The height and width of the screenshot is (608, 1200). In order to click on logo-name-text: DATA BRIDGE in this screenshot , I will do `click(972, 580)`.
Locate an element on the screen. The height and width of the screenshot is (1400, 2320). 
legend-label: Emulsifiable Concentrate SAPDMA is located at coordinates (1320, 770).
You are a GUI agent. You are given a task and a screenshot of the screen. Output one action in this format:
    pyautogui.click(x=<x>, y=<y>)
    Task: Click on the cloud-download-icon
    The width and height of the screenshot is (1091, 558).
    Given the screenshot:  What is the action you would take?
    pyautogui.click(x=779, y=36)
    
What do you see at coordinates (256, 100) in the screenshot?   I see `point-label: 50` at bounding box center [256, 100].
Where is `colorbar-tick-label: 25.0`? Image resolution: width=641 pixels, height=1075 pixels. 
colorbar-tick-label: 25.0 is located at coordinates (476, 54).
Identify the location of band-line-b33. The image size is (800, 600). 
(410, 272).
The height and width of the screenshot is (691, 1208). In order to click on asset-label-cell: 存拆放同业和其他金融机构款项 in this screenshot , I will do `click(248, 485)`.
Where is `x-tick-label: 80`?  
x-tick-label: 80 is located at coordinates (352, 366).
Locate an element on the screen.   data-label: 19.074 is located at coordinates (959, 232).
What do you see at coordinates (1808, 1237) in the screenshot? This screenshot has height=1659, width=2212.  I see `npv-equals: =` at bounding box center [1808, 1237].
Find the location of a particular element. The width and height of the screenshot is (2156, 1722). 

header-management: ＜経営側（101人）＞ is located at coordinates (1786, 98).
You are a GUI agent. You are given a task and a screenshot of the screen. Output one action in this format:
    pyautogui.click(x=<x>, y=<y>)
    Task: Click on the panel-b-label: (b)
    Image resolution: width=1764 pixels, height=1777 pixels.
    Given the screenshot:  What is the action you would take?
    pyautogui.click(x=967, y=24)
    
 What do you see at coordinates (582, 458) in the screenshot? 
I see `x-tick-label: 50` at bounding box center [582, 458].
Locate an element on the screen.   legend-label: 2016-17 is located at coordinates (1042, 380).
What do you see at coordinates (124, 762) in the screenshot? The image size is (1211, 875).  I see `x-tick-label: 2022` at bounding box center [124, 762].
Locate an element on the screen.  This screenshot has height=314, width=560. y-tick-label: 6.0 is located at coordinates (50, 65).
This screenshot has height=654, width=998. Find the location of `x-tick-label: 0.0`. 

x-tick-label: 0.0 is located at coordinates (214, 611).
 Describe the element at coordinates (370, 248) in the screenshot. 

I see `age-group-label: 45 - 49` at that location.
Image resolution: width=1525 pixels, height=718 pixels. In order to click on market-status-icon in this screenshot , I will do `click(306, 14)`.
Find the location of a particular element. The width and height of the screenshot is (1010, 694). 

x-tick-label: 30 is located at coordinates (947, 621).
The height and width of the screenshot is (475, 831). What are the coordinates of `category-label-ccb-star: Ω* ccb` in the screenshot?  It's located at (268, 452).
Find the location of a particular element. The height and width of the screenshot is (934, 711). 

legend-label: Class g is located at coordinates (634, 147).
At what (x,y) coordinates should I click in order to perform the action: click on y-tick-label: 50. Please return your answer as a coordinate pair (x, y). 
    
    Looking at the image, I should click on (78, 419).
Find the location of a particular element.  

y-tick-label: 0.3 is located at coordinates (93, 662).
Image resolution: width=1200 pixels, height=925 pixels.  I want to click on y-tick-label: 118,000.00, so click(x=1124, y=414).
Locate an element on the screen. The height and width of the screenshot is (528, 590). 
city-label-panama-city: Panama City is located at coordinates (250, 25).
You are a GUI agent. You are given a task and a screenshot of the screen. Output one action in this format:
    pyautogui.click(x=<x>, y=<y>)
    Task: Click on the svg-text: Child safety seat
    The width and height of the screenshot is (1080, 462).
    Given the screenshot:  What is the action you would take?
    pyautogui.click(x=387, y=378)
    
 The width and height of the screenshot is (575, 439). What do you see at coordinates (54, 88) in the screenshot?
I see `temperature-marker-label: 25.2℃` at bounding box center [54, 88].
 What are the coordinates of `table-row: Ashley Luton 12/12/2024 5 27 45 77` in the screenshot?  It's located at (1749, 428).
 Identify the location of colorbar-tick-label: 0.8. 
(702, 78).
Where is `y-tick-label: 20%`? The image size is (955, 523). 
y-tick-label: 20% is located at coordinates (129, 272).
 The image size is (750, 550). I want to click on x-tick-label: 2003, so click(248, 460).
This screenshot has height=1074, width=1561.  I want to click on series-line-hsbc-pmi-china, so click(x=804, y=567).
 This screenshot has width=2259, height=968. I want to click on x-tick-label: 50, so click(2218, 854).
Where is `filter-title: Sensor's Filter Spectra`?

- [ABOUT THIS EXERCISE] Recast all of the material above as a Markdown table with two columns, "Row" for the row number and "Entry" for the line itself, and leave out any blank lines.

- [ANSWER TO THIS PROBLEM]
| Row | Entry |
|---|---|
| 1 | The height and width of the screenshot is (608, 1200). In order to click on logo-name-text: DATA BRIDGE in this screenshot , I will do `click(972, 580)`. |
| 2 | Locate an element on the screen. The height and width of the screenshot is (1400, 2320).  |
| 3 | legend-label: Emulsifiable Concentrate SAPDMA is located at coordinates (1320, 770). |
| 4 | You are a GUI agent. You are given a task and a screenshot of the screen. Output one action in this format: |
| 5 |     pyautogui.click(x=<x>, y=<y>) |
| 6 |     Task: Click on the cloud-download-icon |
| 7 |     The width and height of the screenshot is (1091, 558). |
| 8 |     Given the screenshot:  What is the action you would take? |
| 9 |     pyautogui.click(x=779, y=36) |
| 10 | What do you see at coordinates (256, 100) in the screenshot?   I see `point-label: 50` at bounding box center [256, 100]. |
| 11 | Where is `colorbar-tick-label: 25.0`? Image resolution: width=641 pixels, height=1075 pixels.  |
| 12 | colorbar-tick-label: 25.0 is located at coordinates (476, 54). |
| 13 | Identify the location of band-line-b33. The image size is (800, 600).  |
| 14 | (410, 272). |
| 15 | The height and width of the screenshot is (691, 1208). In order to click on asset-label-cell: 存拆放同业和其他金融机构款项 in this screenshot , I will do `click(248, 485)`. |
| 16 | Where is `x-tick-label: 80`?   |
| 17 | x-tick-label: 80 is located at coordinates (352, 366). |
| 18 | Locate an element on the screen.   data-label: 19.074 is located at coordinates (959, 232). |
| 19 | What do you see at coordinates (1808, 1237) in the screenshot? This screenshot has height=1659, width=2212.  I see `npv-equals: =` at bounding box center [1808, 1237]. |
| 20 | Find the location of a particular element. The width and height of the screenshot is (2156, 1722).  |
| 21 | header-management: ＜経営側（101人）＞ is located at coordinates (1786, 98). |
| 22 | You are a GUI agent. You are given a task and a screenshot of the screen. Output one action in this format: |
| 23 |     pyautogui.click(x=<x>, y=<y>) |
| 24 |     Task: Click on the panel-b-label: (b) |
| 25 |     Image resolution: width=1764 pixels, height=1777 pixels. |
| 26 |     Given the screenshot:  What is the action you would take? |
| 27 |     pyautogui.click(x=967, y=24) |
| 28 |  What do you see at coordinates (582, 458) in the screenshot?  |
| 29 | I see `x-tick-label: 50` at bounding box center [582, 458]. |
| 30 | Locate an element on the screen.   legend-label: 2016-17 is located at coordinates (1042, 380). |
| 31 | What do you see at coordinates (124, 762) in the screenshot? The image size is (1211, 875).  I see `x-tick-label: 2022` at bounding box center [124, 762]. |
| 32 | Locate an element on the screen.  This screenshot has height=314, width=560. y-tick-label: 6.0 is located at coordinates (50, 65). |
| 33 | This screenshot has height=654, width=998. Find the location of `x-tick-label: 0.0`.  |
| 34 | x-tick-label: 0.0 is located at coordinates (214, 611). |
| 35 |  Describe the element at coordinates (370, 248) in the screenshot.  |
| 36 | I see `age-group-label: 45 - 49` at that location. |
| 37 | Image resolution: width=1525 pixels, height=718 pixels. In order to click on market-status-icon in this screenshot , I will do `click(306, 14)`. |
| 38 | Find the location of a particular element. The width and height of the screenshot is (1010, 694).  |
| 39 | x-tick-label: 30 is located at coordinates (947, 621). |
| 40 | The height and width of the screenshot is (475, 831). What are the coordinates of `category-label-ccb-star: Ω* ccb` in the screenshot?  It's located at (268, 452). |
| 41 | Find the location of a particular element. The height and width of the screenshot is (934, 711).  |
| 42 | legend-label: Class g is located at coordinates (634, 147). |
| 43 | At what (x,y) coordinates should I click in order to perform the action: click on y-tick-label: 50. Please return your answer as a coordinate pair (x, y).  |
| 44 |     Looking at the image, I should click on (78, 419). |
| 45 | Find the location of a particular element.   |
| 46 | y-tick-label: 0.3 is located at coordinates (93, 662). |
| 47 | Image resolution: width=1200 pixels, height=925 pixels.  I want to click on y-tick-label: 118,000.00, so click(x=1124, y=414). |
| 48 | Locate an element on the screen. The height and width of the screenshot is (528, 590).  |
| 49 | city-label-panama-city: Panama City is located at coordinates (250, 25). |
| 50 | You are a GUI agent. You are given a task and a screenshot of the screen. Output one action in this format: |
| 51 |     pyautogui.click(x=<x>, y=<y>) |
| 52 |     Task: Click on the svg-text: Child safety seat |
| 53 |     The width and height of the screenshot is (1080, 462). |
| 54 |     Given the screenshot:  What is the action you would take? |
| 55 |     pyautogui.click(x=387, y=378) |
| 56 |  The width and height of the screenshot is (575, 439). What do you see at coordinates (54, 88) in the screenshot? |
| 57 | I see `temperature-marker-label: 25.2℃` at bounding box center [54, 88]. |
| 58 |  What are the coordinates of `table-row: Ashley Luton 12/12/2024 5 27 45 77` in the screenshot?  It's located at (1749, 428). |
| 59 |  Identify the location of colorbar-tick-label: 0.8.  |
| 60 | (702, 78). |
| 61 | Where is `y-tick-label: 20%`? The image size is (955, 523).  |
| 62 | y-tick-label: 20% is located at coordinates (129, 272). |
| 63 |  The image size is (750, 550). I want to click on x-tick-label: 2003, so click(248, 460). |
| 64 | This screenshot has height=1074, width=1561.  I want to click on series-line-hsbc-pmi-china, so click(x=804, y=567). |
| 65 |  This screenshot has width=2259, height=968. I want to click on x-tick-label: 50, so click(2218, 854). |
| 66 | Where is `filter-title: Sensor's Filter Spectra`? |